[Congressional Record Volume 156, Number 59 (Monday, April 26, 2010)]
[House]
[Pages H2855-H2856]
From the Congressional Record Online through the Government Publishing Office [www.gpo.gov]
REPORT ON HEALTH CARE REFORM LEGISLATION
(Mr. THOMPSON of Pennsylvania asked and was given permission to
address the House for 1 minute and to revise and extend his remarks.)
Mr. THOMPSON of Pennsylvania. Madam Speaker, throughout the health
care reform debate, I focused on four tenets. We needed to improve
affordability, access, quality and choice. I said when the bill passed
that it did not fulfill those requirements.

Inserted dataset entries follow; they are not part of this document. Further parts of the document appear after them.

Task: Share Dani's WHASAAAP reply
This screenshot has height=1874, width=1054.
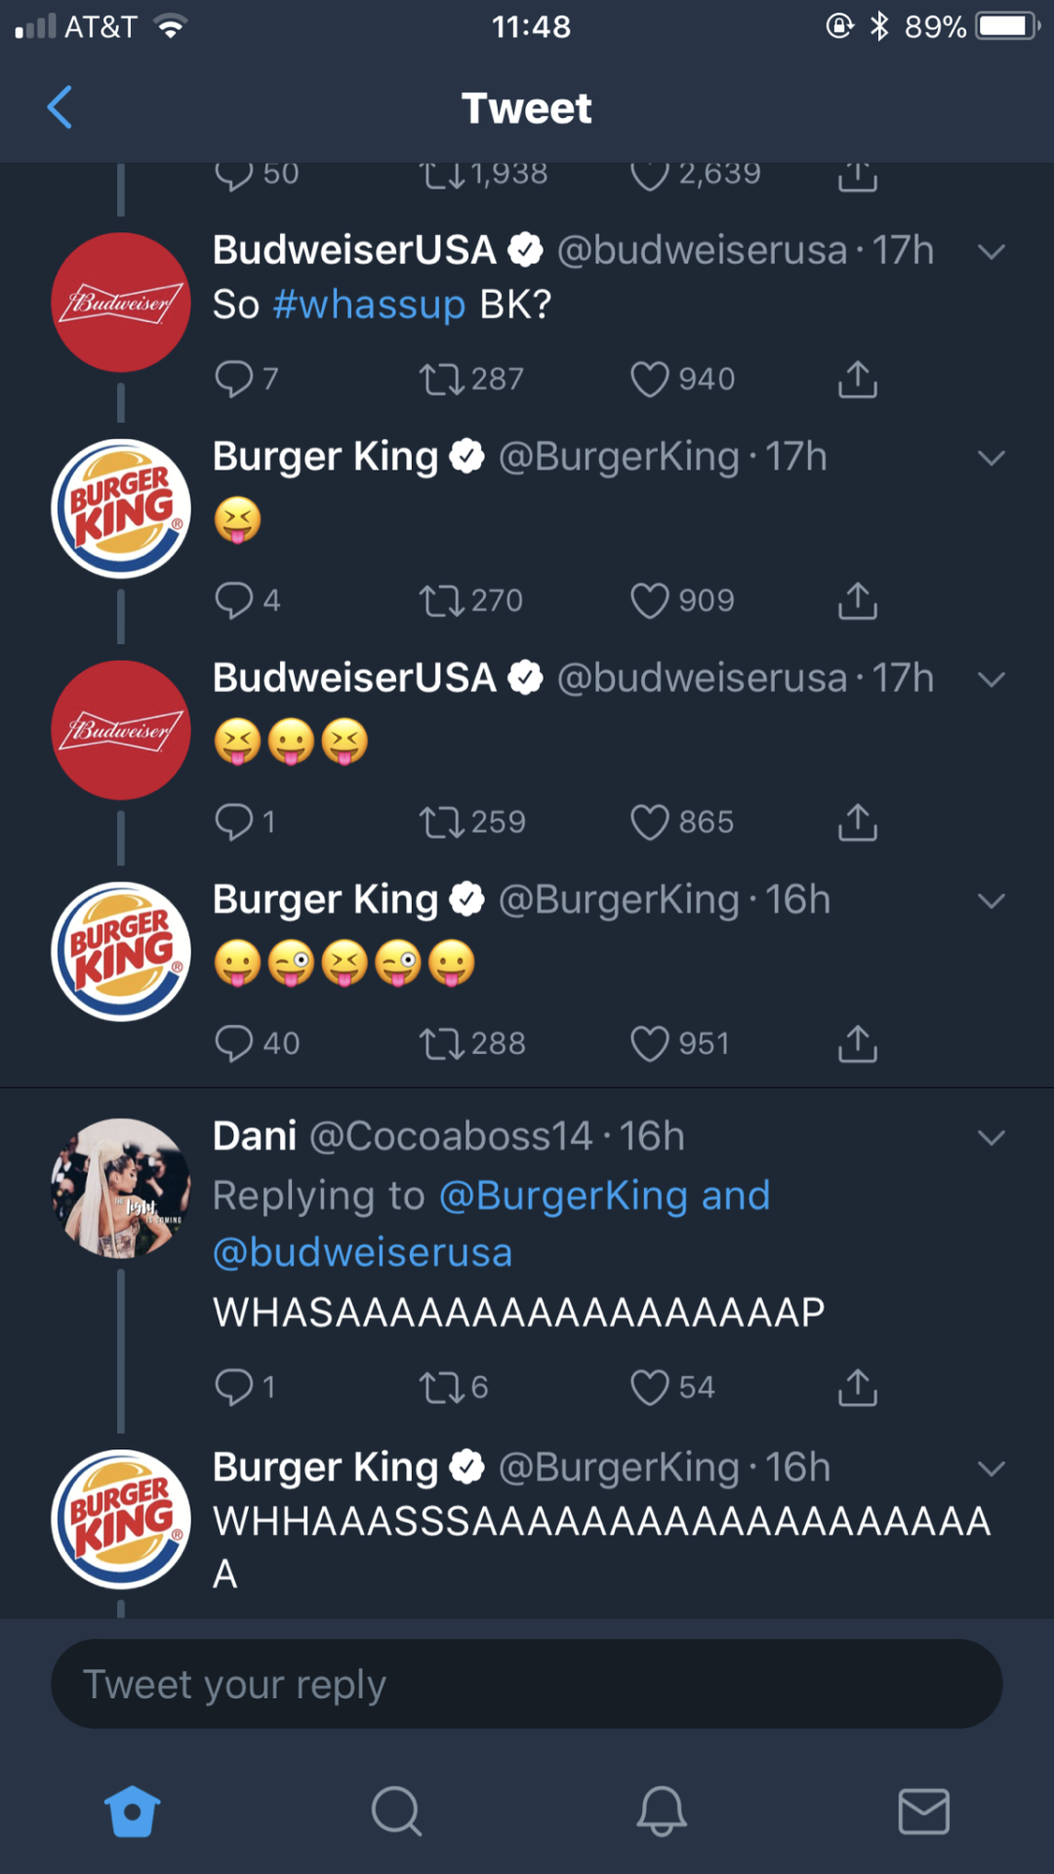Action: (857, 1387)
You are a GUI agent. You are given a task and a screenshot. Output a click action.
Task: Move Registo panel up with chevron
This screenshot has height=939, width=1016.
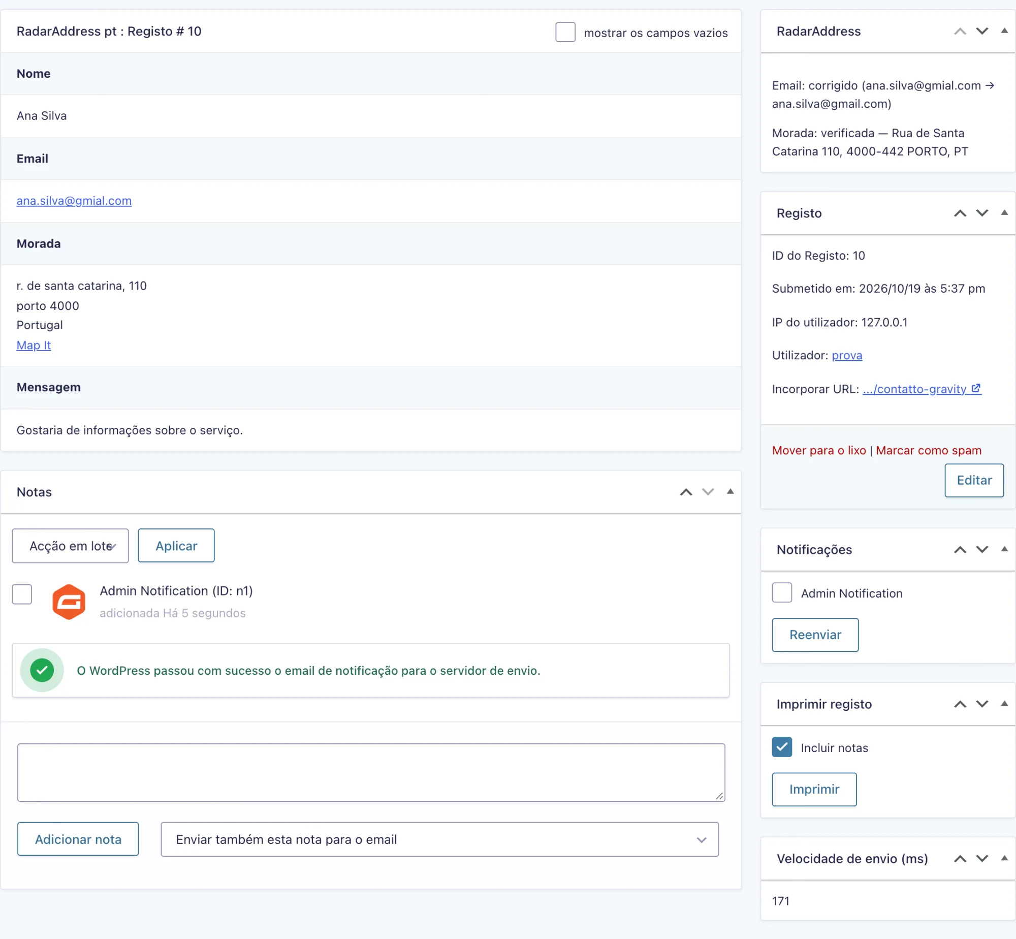[960, 213]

It gives me no pleasure to show you where the actuary report for the
Centers for Medicare and Medicaid Services agrees with me.
[[Page H2856]]
Affordability. ``By 2011 and 2012, the initial $5 billion in Federal
funding for high risk pools will be exhausted, resulting in substantial
premium increases to sustain the program.''
Access. The report projected that Medicare cuts would drive about 15
percent of hospitals and other institutional providers into the red,
``possibly jeopardizing access'' to care for seniors.
Quality. Some 18 million uninsured are estimated to go on Medicaid
for their primary coverage, which will fail to provide meaningful
access.
And finally, Choice. ``We estimate that in 2017, when the provisions
will be fully phased in, enrollment in Medicare Advantage plans will be
lower by about 50 percent.''
If you chose Medicare Advantage, half of you will be out of luck.